レビューした作品一覧全4件
文学と娯楽のすばらしい融合作品です(R指定)
投稿日:2021年4月14日 改稿日:2021年4月14日
今作品は選考観念に凝り固まったような何々文学賞作品とは異なりますが、これぞ文学であると思います。 なぜならこの作品には宗教、社会、歴史、人間の精神とその変遷が描かれ、それを読んだ読者に気付きをもたらす考察を含み、さらに娯楽小説としても機能していると思うからです。 この作品はただ頭が良いだけの人が脳内シミュレーションだけで描き上げたのではなく、相当な下地となる知識と研究の上にあったものと推測します。 その一方で作者の趣味に走りすぎた感のある要素も散見されました。 確かに世界における社会の退廃の表現の一つとして"性"があるのは理解できますが、今作においてはそれが必要以上に乱れていた-または表現が派手だった-のではないかと思います。 また有能な主役級キャラが基本的に少女(女性)ばかりなのも恣意的で、男性にクズや欠けた人間が多いというのはダーク版宮崎作品のようでもあります。
主人公の業は深いです
投稿日:2020年10月22日
大枠として、悪役令嬢転生物で見せ方はそれなりに面白いと思います。

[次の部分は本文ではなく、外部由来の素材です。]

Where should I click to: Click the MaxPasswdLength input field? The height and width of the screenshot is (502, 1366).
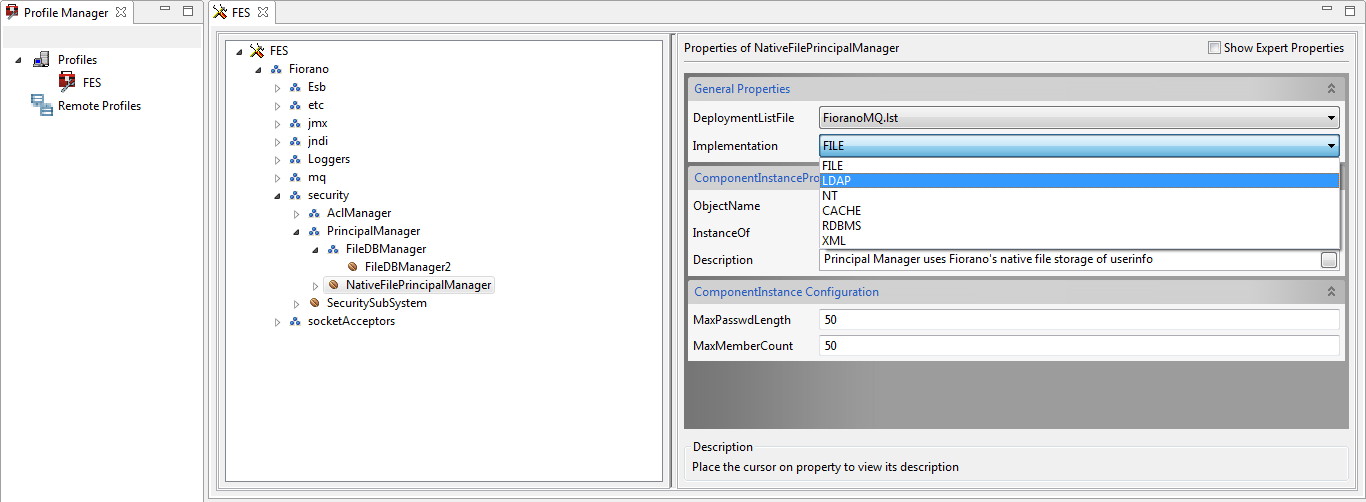click(1078, 320)
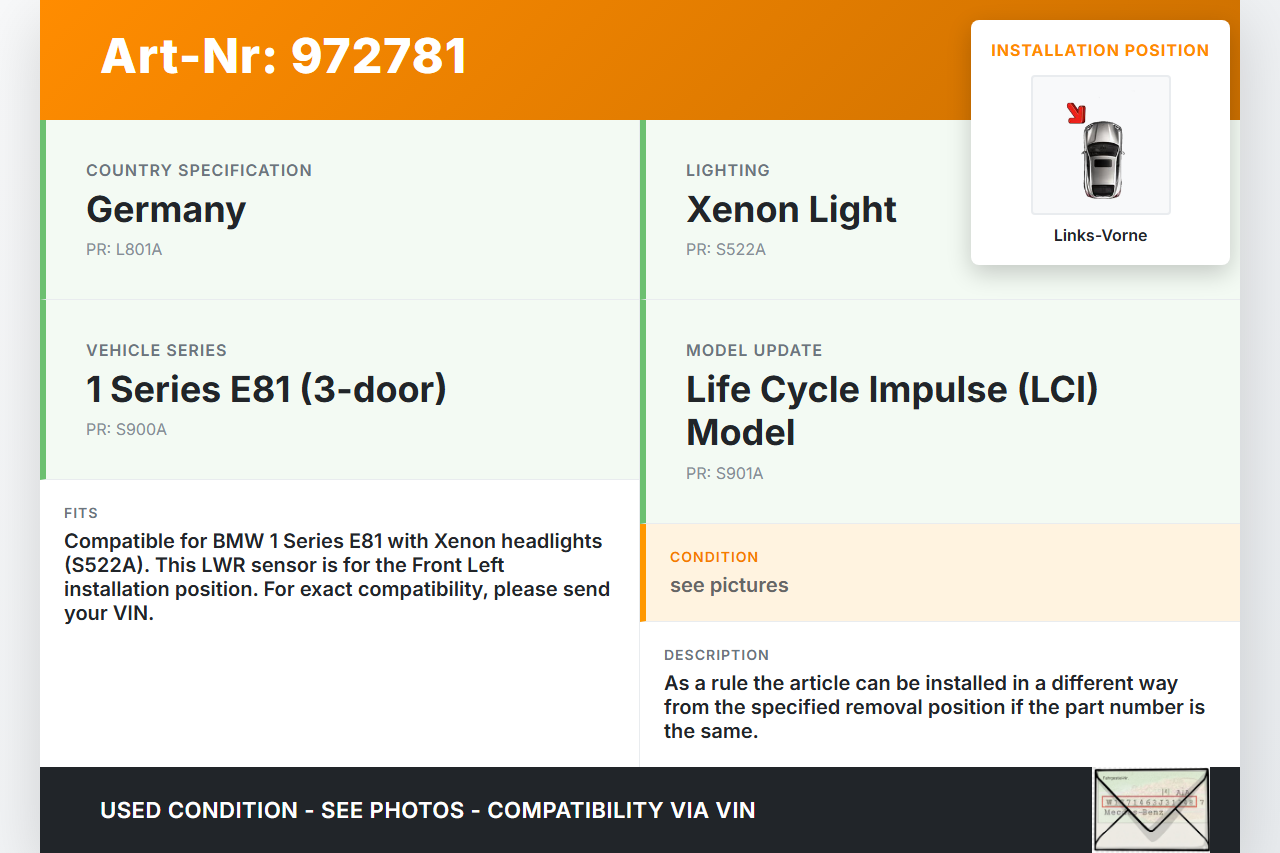Select the Life Cycle Impulse (LCI) Model value
Screen dimensions: 1280x853
892,410
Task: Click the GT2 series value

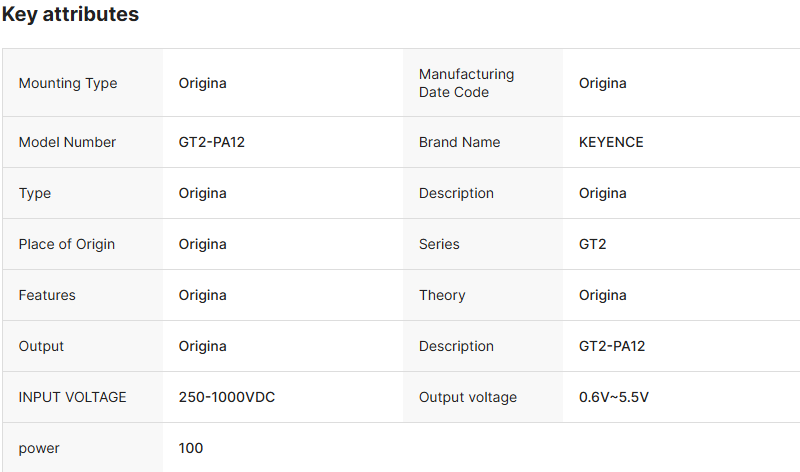Action: pyautogui.click(x=592, y=244)
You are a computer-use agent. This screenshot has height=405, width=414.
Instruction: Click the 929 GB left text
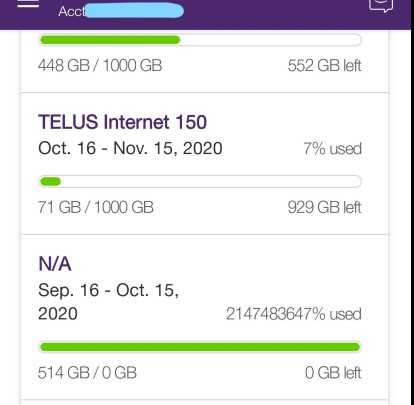click(325, 207)
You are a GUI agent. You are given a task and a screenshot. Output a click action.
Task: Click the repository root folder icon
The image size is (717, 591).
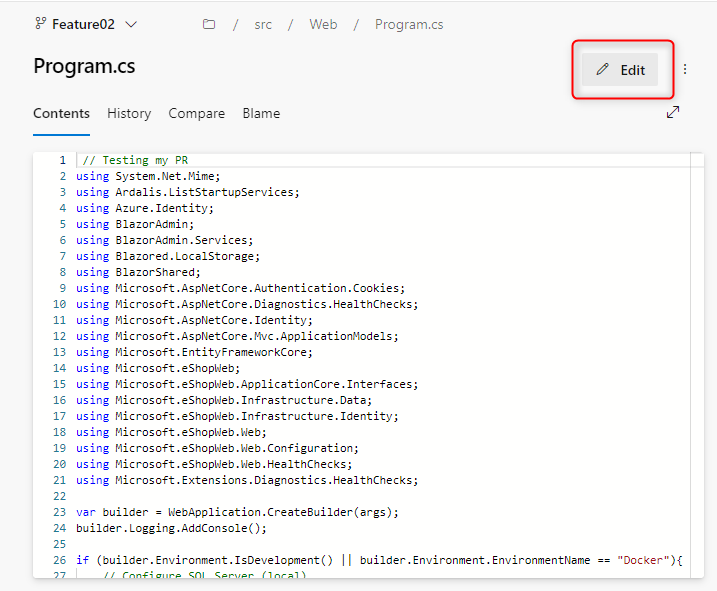[209, 24]
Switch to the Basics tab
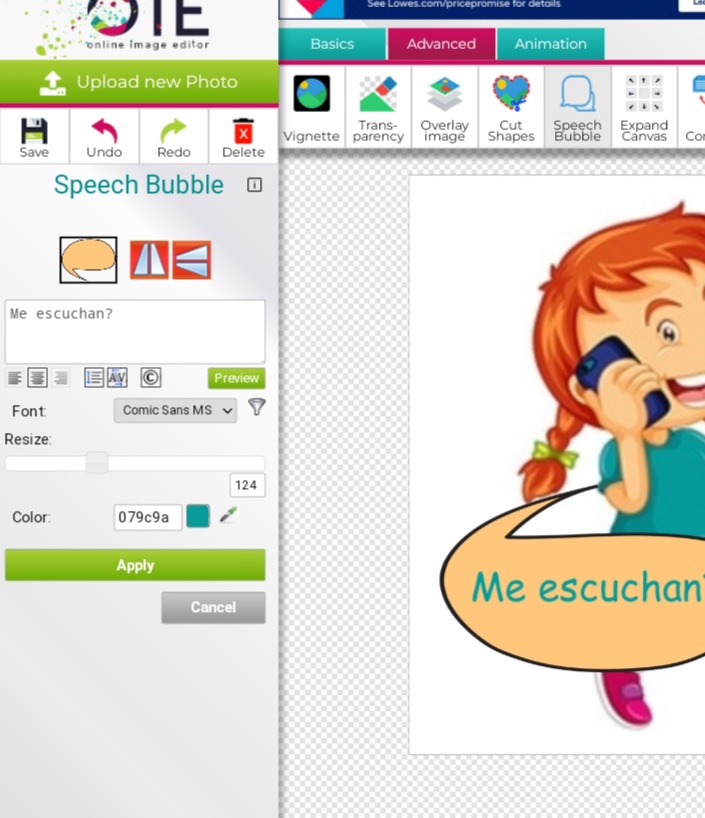Screen dimensions: 705x818 click(332, 44)
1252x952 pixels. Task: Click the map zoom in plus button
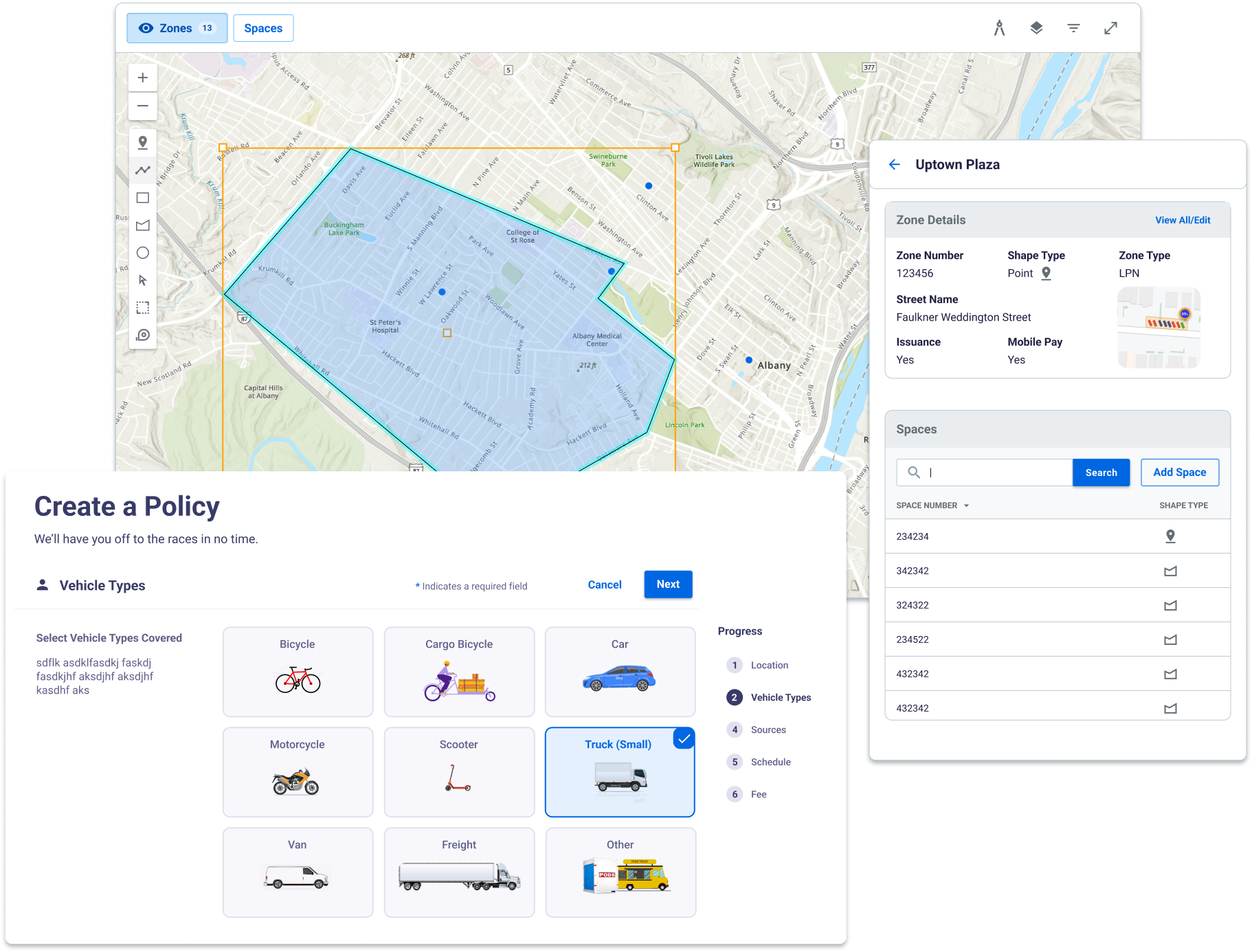coord(143,78)
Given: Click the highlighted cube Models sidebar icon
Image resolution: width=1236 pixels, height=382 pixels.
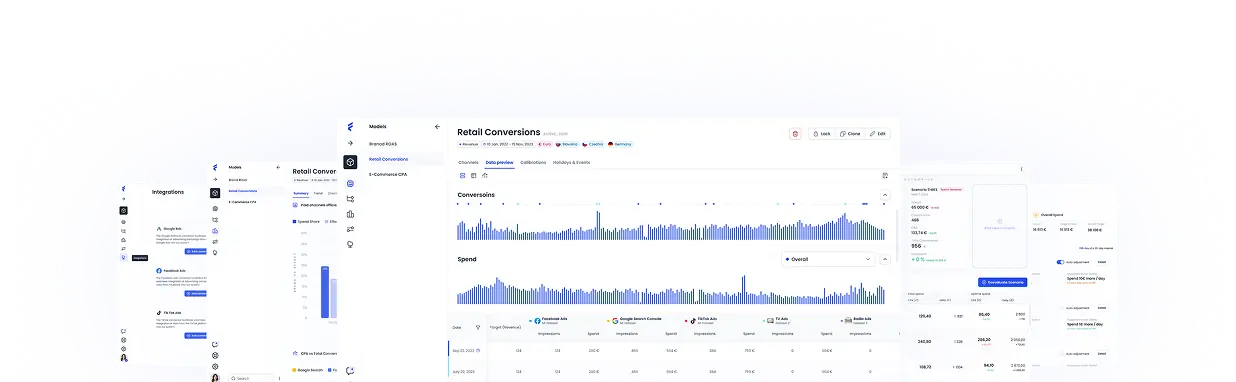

ただ枝葉のことですが言葉遣いが拙いです。特に敬称の用法がおかしいです。 レビュータイトルについて、主人公の令嬢は、婚約者の王太子との婚約破棄を望み暗躍します。その王太子は確かに第一王子として育てられ当初から幼く傲慢なところが見受けられますがそこはまだどうしようもない人間というほどではありません。対となるメインシナリオ上のヒロインも勘違いが強い普通の人の範疇でした。 こうした中、主人公は王太子の方から自分との婚約を破棄させるために、王太子とヒロインを異常者に誘導し仕立て上げていきます。そしてそれがうまくいき婚約を破棄させた上で王太子とヒロインが断罪されること成功します。 しかしそも主人公は自ら二人を悪人に育て上げる必要はなかったはずです。あのゆるい王国では正攻法で婚約を回避することは可能なはずで、主人公の業は深いと思いました。
しっかりとした作品です
投稿日:2020年9月22日
一言であらわせば、古き良き時代の作風を彷彿とさせる、しっかりとした作品です。構想も、文体も、登場人物の有り様もしっかりとしています。 古き良き時代の作品に、近年流行の異世界転移物を入れたような感じです。 ”古き良き時代の”を繰り返すと批判的に聞こえるかもしれませんが、そうではありません。なろうで流行しているライトノベルは、とにかく展開が速いです。 主人公にチートがあって、作中でも他人の思惑など踏み潰すように物語が展開していきます。 それに対して、この作品の登場人物たちは、地に足をつけている登場人物たちです。その世界観のなかで、主人公のちからは天才という程度で、チートで世界を壊す存在ではありません。 このように世界観や構想はしっかりとしていますが、逆に言えば、昨今流行作品のようなダイナミックさや爽快感は減じているとも言うことはできるかもしれません。 いずれにしても良作だと思います。
唯一購入したなろう作品です
投稿日:2019年4月8日
ただ面白いだけの物語なら、投稿小説のなかにもそれなり数の作品があると思います。しかし今作はただ面白いだけではなく、文学要素を含んでいると思います。そういったところも含めて、なろうをはじめとした投稿小説発の書籍化されたもののなかで、現状では唯一、実物の本を購入した物語です。 ※辺境も同様の属性ですが、私には主人公が達観しているようで達観していないような気がしまして、少々肌に合わなかったので購入を見送りました。